Aramark
From Free net encyclopedia
ARAMARK Corporation (Template:NYSE) is a multinational corporation involved in the business of providing institutional services, including food and uniform service, to clients including hospitals, schools, businesses, and sports facilities. The company is based in Philadelphia.
The company was founded in 1959 by Davre Davidson and William Fishman as Automatic Retailers of America, whose business was in vending machines. ARA bought Philadelphia's Slater Systems, Inc., in 1961.
ARA's first international operation was the catering of the 1968 Summer Olympics in Mexico City. The next year, Automatic Retailers of America became ARA Services. In 1977, ARA entered the uniform business.

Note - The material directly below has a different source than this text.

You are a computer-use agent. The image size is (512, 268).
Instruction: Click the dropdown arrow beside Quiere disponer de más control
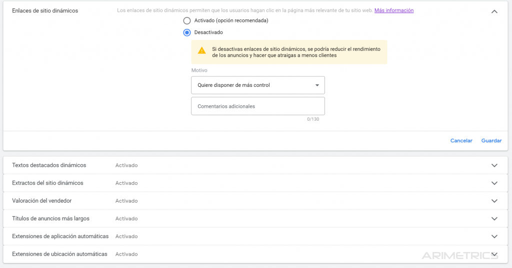[x=317, y=85]
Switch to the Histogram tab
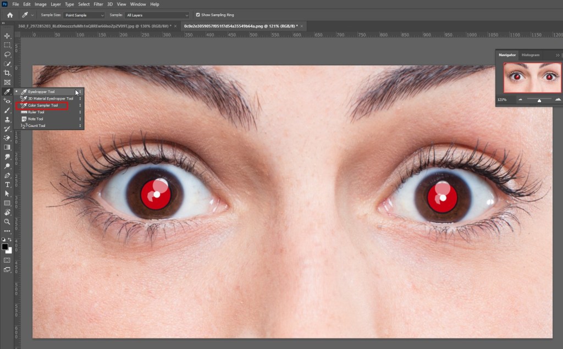This screenshot has width=563, height=349. click(531, 55)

ARA changed its name to Aramark in 1994.
Part of Aramark's business involves prison catering and prison shops. The so called " Campaign Against Prison Slavery" alleges while serving this "captive market", Aramark billed Ohio's prisons as if had served 4,462,649 meals instead of the 2,803,722 meals actually served. The difference could represent an over-billing of some $2.08 million. Aramark subsequently lost the contract in 2000 when State employees put in a bid that was one million dollars lower than the company's bid.[1]
In January of 2004, Aramark agreed to pay more than $29,000 in gratuities to employees of the Southbridge Conference Center in Boston, Massachusetts after several employees filed complaints that the company was withholding their tips. According to the complaints, the tips were withheld from January of 2002 to August of 2003. (Boston Globe, Jan. 28, 2004.)
In 2005, several Aramark managers were implicated in an embezzlement scandal involving underreporting of the company's vending machine revenues.
Since Aramark's 2003 takeover of the environmental services at Scott & White Hospital in Temple, Texas, the company has been under fire for alleged malfeasance, breach of contract, incompetence and rampant workplace bullying. While the hospital's board members have profusely praised the company, most other staff members have been extremely critical of Aramark's managers, of its treatment of its employees and of the quality of the services provided. Several former Scott & White employees have successfully sued the company, while others have settled out of court. Scott & White, a major medical center with satellite clinics throughout central Texas, is one of Aramark's largest customers.
Aramark is also the operator of several of the United States national parks, including Denali National Park in Alaska.
Criticism
Workplace bullying activist Robert Nisbet, who worked for both Scott & White and Aramark, has studied Aramark's management techniques in depth. According to Mr. Nisbet, Aramark's approach to management is to create "a culture of fear and uncertainty, an atmosphere in which the rule of management is absolute and unquestioned. The Aramark corporate culture is similar to the world of George Orwell's novel 1984. Most employees are too insecure to criticize management. Any blue-collar employee who does complain is fired, thus disappearing from Aramark permanently and becoming, in the language of the novel, an unperson. In the novel, thoughtcrime, the questioning of authority in any way, shape or form, meant death. For Aramark employees, questioning management in any way, shape or form on even the most minor issue is thoughtcrime, and invariably leads to the financial 'death' of unemployment.
"Aramark never builds the facilities it operates," Mr. Nisbet adds. "Rather, it takes over facilities that have already been built, expels the more experienced staff members and runs the facilities for its own profit. It survives only when it can create a monopoly; the customers either get their goods and services from Aramark, or they do without. It is the corporate version of the cuckoo, surviving by hatching in somebody else's nest and expelling the rightful occupants."
The company is frequently mentioned in discussions of the disadvantages of outsourcing.
Corporate governance
Current members of the board of directors of Aramark are: Lawrence Babbio, Patricia Barron, Robert Callander, Leonard Coleman, Ronald Davenport, Thomas Kean, James Ksansnak, Joseph Neubauer, James E. Preston, Ronald Sargent, and Karl von der Heyden.